Apesar da crise sanitária e a vacinação lenta no país, os pequenos empresários em Minas Gerais estão otimistas, de acordo com o Sebrae Minas. A pesquisa Índice Sebrae de Confiança dos Pequenos Negócios (Iscon) apresentou um aumento de 18 pontos em relação a abril, variando de 89 para 107. Este é o segundo melhor resultado do Iscon este ano, atrás apenas de fevereiro, quando o índice alcançou 109 pontos.

Um Iscon maior que 100 indica tendência de expansão da atividade, igual a 100, tendência de expansão da atividade, igual a 100, tendência de estabilidade, e menor que 100, de retração.
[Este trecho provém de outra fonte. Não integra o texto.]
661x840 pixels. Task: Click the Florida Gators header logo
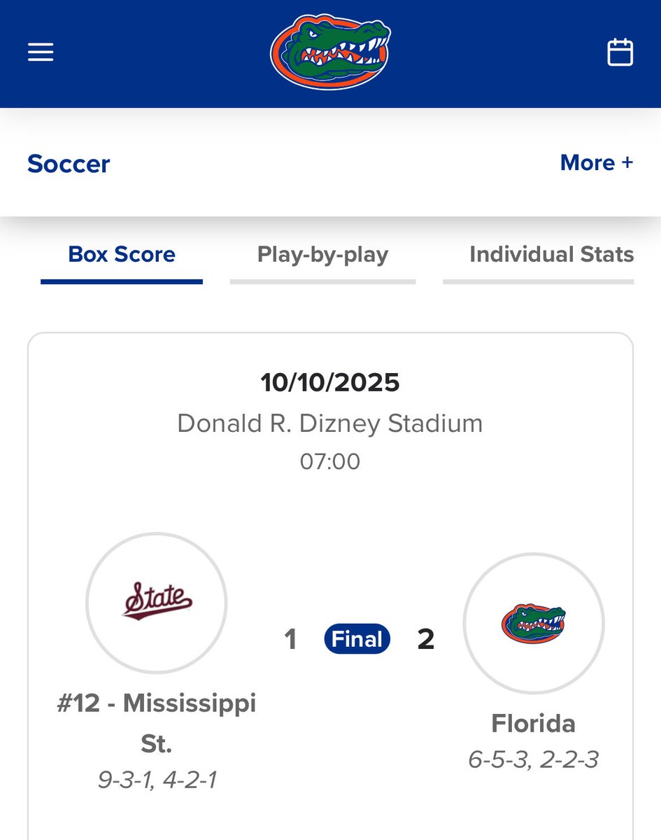(x=330, y=53)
A analista da área de inteligência empresarial do Sebrae Minas, Paola La Guardia, avalia que, apesar da crise sanitária, os índices melhoraram em maio devido ao avanço da vacinação no País e à abertura gradual do comércio.
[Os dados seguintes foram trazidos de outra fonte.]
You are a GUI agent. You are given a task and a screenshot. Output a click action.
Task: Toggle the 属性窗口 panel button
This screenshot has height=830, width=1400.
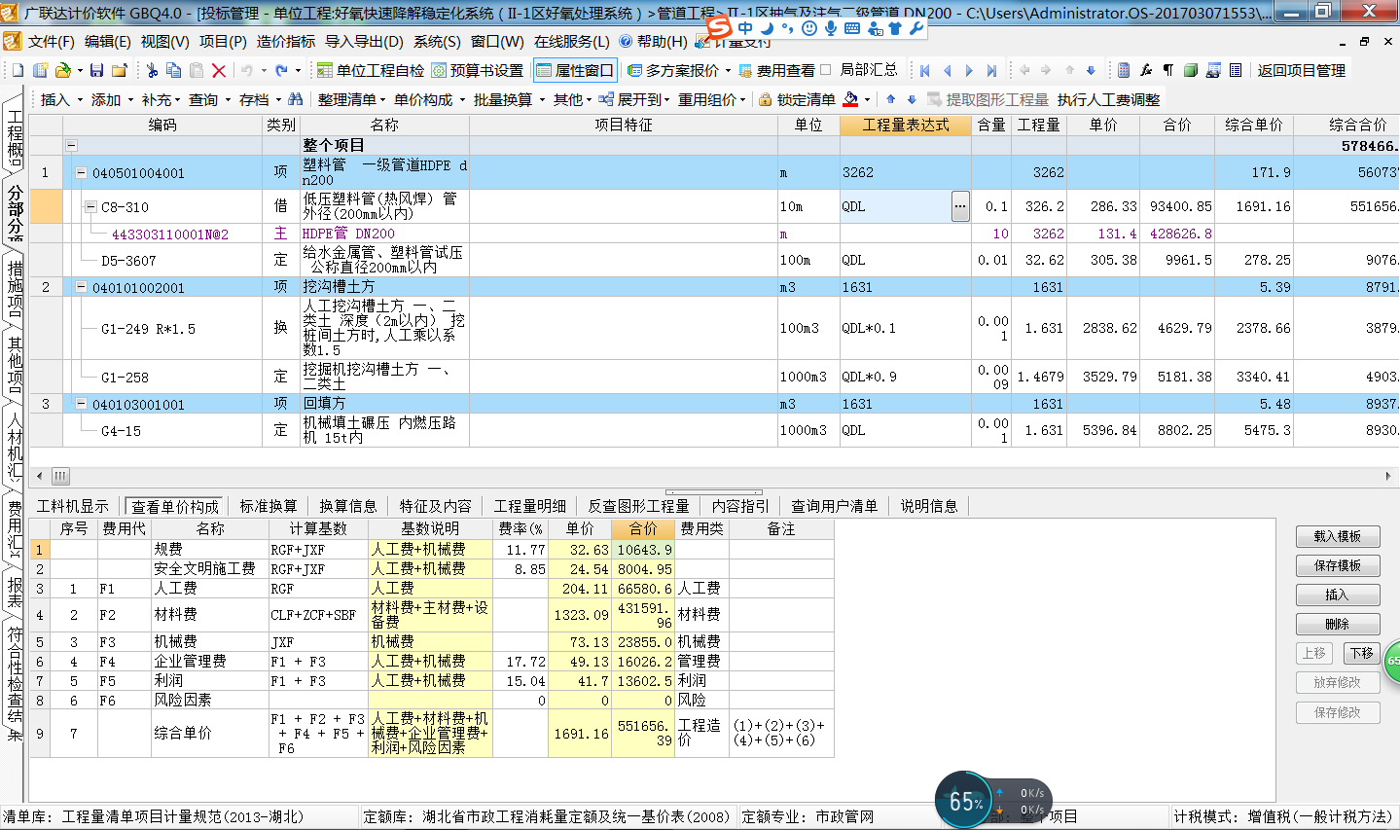pos(575,70)
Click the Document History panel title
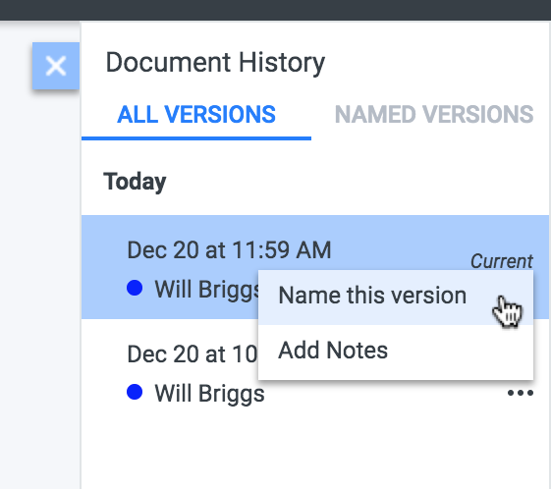551x489 pixels. pyautogui.click(x=215, y=63)
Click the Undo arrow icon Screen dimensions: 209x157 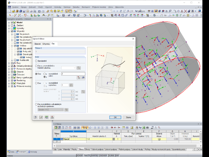(x=39, y=11)
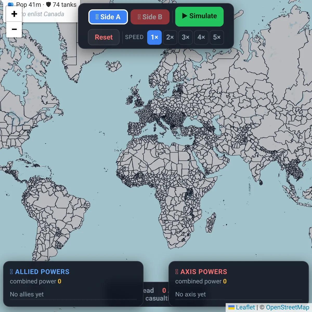Set speed to 3×
This screenshot has width=312, height=312.
[186, 37]
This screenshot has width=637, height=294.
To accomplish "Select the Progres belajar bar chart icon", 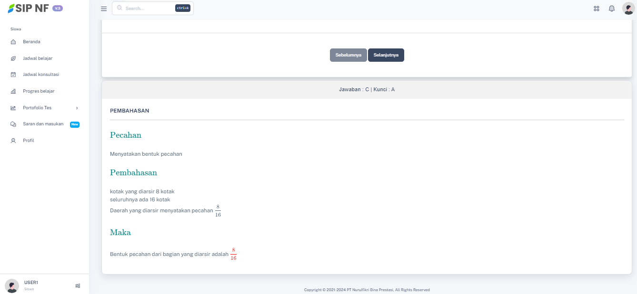I will [13, 91].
“A questão da vacinação, mesmo lenta, mas progredindo pelo país, o pagamento do auxílio emergencial, a melhora nos benefícios trabalhistas como o adiantamento de férias, antecipação dos feriados. A abertura das grandes economias mundiais, o agronegócio, as commodities. Todos esses setores ajudaram a reerguer a economia e ajudaram os pequenos empresários a ficar mais otimistas”, disse.
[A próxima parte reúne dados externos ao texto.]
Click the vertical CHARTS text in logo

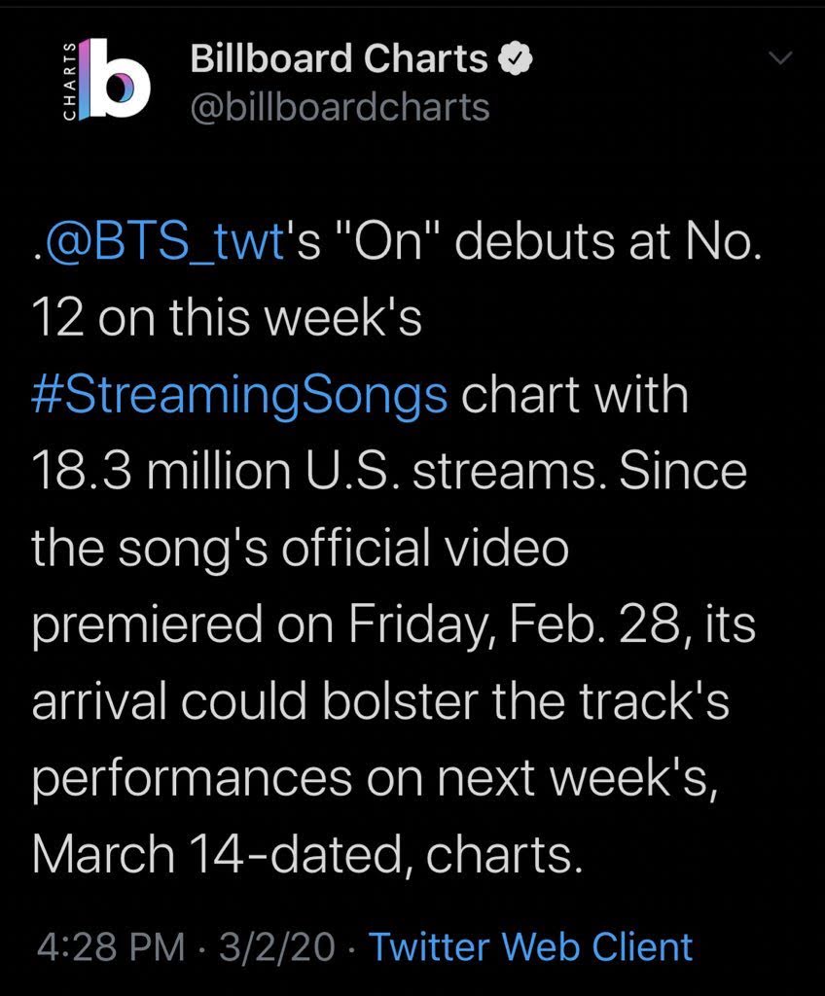[x=68, y=82]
A analista da área de inteligência empresarial do Sebrae Minas aponta que os setores que apresentaram melhores resultados foram o de material de construção e o comércio.

O presidente da FCDL-MG, Frank Sinatra, acredita que essa melhora nos indicadores está relacionada, além da ampliação da vacinação, à volta do funcionamento do comércio após o período de restrições imposto pela pandemia. “É por isso que insistimos para que não haja novos fechamentos. Precisamos de um respiro em nossos caixas”, ressalta.

Ainda segundo Sinatra, outro fator que pode ter ajudado a aumentar o otimismo dos pequenos empresários nesse período é o pagamento do auxílio emergencial e dos programas de incentivos dos governos federal e estadual para socorrer as empresas . “Medidas como essas são de extrema importância, não apenas para a sobrevivência dos empresários, como para a manutenção de milhares de empregos”, conclui.